- **Required work**
- a) From the TSG refrigerator announcement, list every standard or certification the TSG Series is said to comply with.
- b) Reproduce everything in the TSG refrigerator announcement from "The World Health Organization" down to "Asheville, North Carolina.".
- c) Answer these questions from the TSG refrigerator announcement:
(i) What share of vaccines does the World Health Organization estimate are wasted each year globally?
(ii) In what city and state is the zero-waste-to-landfill manufacturing facility located?
(iii) By what year does Thermo Fisher aim to achieve Net-Zero Carbon Emissions?

- **Provided passage**
——————

CARLSBAD, CA — Thermo Fisher Scientific, the world leader in serving science, announced a new line of Thermo Scientific TM TSG Series Refrigerators to ensure the safe storage of critical vaccines and pharmaceuticals for laboratory, pharmacy, and clinical* environments.
The World Health Organization estimates that up to 50 percent of vaccines are wasted each year globally, primarily due to temperature control, logistics, and shipment-related issues. The result is less vaccine availability for patients and caregivers and financial loss to physicians, researchers, and institutions. TSG Series Laboratory and Pharmacy Refrigerators provide safe, effective storage of vaccines and other pharmaceuticals with less vaccine waste for our customers and is manufactured at our zero-waste-to-landfill facility in Asheville, North Carolina.
This new TSG series complies with NSF 456 performance standards, an American national standard that helps ensure storage equipment performs as intended to preserve the viability of vaccine doses. Compliance requires that vaccine storage equipment is tested against a rigorous protocol for construction and performance. The TSG series achieves this through optimum temperature performance, enhanced sample security, and an extended warranty doubled over previous models with full parts and labor.
“At Thermo Fisher Scientific, we’ve been providing our customers with cold storage solutions they can rely on for more than 80 years,” said Carlos Sevilla, Vice President and General Manager, Controlled Temperature Technologies. “The TSG Series is cost-effective, reliable, and provides greater energy efficiency and less vaccine waste, enabling our customers to make the world healthier, cleaner, and safer.”
TSG Refrigerators also provide a 10 percent reduction in energy usage from previous models. They are Energy Star, EU F-Gas, and U.S. EPA SNAP compliant and designed and constructed sustainably at a zero-waste facility in the US, furthering Thermo Fisher’s commitment to achieve Net-Zero Carbon Emissions by 2050.

——————

- **Information supplied**
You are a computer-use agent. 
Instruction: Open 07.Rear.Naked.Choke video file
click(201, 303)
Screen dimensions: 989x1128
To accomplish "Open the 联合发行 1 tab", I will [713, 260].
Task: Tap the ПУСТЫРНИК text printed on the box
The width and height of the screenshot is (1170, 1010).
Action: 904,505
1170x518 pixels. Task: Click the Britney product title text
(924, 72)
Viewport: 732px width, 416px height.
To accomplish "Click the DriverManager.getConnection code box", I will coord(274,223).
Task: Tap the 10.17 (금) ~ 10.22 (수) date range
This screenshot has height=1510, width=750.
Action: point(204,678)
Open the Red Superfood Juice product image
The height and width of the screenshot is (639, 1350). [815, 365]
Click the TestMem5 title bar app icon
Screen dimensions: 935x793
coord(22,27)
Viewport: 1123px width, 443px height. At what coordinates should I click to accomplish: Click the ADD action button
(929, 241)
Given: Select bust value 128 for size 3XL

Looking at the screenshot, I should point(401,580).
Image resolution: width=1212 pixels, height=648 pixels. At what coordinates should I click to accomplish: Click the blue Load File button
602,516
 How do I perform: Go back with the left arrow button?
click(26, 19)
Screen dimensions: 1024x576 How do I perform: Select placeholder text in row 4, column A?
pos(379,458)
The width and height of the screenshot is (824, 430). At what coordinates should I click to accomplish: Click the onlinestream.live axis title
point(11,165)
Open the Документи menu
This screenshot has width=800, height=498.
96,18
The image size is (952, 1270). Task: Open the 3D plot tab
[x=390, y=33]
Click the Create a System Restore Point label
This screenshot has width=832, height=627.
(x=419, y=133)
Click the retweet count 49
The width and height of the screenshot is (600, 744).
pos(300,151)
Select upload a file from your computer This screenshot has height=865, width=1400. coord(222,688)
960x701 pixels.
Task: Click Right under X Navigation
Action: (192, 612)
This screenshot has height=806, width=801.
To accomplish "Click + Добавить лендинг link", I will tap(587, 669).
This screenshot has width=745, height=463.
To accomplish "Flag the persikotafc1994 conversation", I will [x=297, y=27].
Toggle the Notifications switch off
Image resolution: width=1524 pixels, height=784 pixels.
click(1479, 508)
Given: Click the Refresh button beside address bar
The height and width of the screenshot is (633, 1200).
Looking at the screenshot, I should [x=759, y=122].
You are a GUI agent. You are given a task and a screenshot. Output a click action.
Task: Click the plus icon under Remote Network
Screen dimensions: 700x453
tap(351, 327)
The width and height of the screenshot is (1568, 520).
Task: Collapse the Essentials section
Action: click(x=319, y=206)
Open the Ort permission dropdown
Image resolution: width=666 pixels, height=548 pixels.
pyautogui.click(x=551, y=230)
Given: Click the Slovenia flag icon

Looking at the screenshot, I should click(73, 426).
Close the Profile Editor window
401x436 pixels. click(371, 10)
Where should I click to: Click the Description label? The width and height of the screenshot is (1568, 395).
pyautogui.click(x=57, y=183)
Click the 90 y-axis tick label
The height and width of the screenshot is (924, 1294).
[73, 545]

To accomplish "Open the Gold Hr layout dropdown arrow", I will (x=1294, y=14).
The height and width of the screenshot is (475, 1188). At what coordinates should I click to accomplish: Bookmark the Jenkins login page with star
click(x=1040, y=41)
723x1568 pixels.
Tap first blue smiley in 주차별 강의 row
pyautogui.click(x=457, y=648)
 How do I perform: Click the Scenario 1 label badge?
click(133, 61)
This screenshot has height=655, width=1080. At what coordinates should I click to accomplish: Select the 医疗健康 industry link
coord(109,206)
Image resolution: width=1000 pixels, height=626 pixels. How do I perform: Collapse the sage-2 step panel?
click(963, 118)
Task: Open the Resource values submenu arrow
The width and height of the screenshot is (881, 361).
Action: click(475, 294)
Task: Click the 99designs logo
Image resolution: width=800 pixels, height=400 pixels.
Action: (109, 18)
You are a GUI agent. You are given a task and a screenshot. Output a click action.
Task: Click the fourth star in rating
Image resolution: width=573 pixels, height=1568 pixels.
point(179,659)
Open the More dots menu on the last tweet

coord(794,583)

——————

- **Task-by-task solutions**
- a) NSF 456, Energy Star, EU F-Gas, U.S. EPA SNAP

- b)
The World Health Organization estimates that up to 50 percent of vaccines are wasted each year globally, primarily due to temperature control, logistics, and shipment-related issues. The result is less vaccine availability for patients and caregivers and financial loss to physicians, researchers, and institutions. TSG Series Laboratory and Pharmacy Refrigerators provide safe, effective storage of vaccines and other pharmaceuticals with less vaccine waste for our customers and is manufactured at our zero-waste-to-landfill facility in Asheville, North Carolina.

- c)
(i) Up to 50 percent
(ii) Asheville, North Carolina
(iii) 2050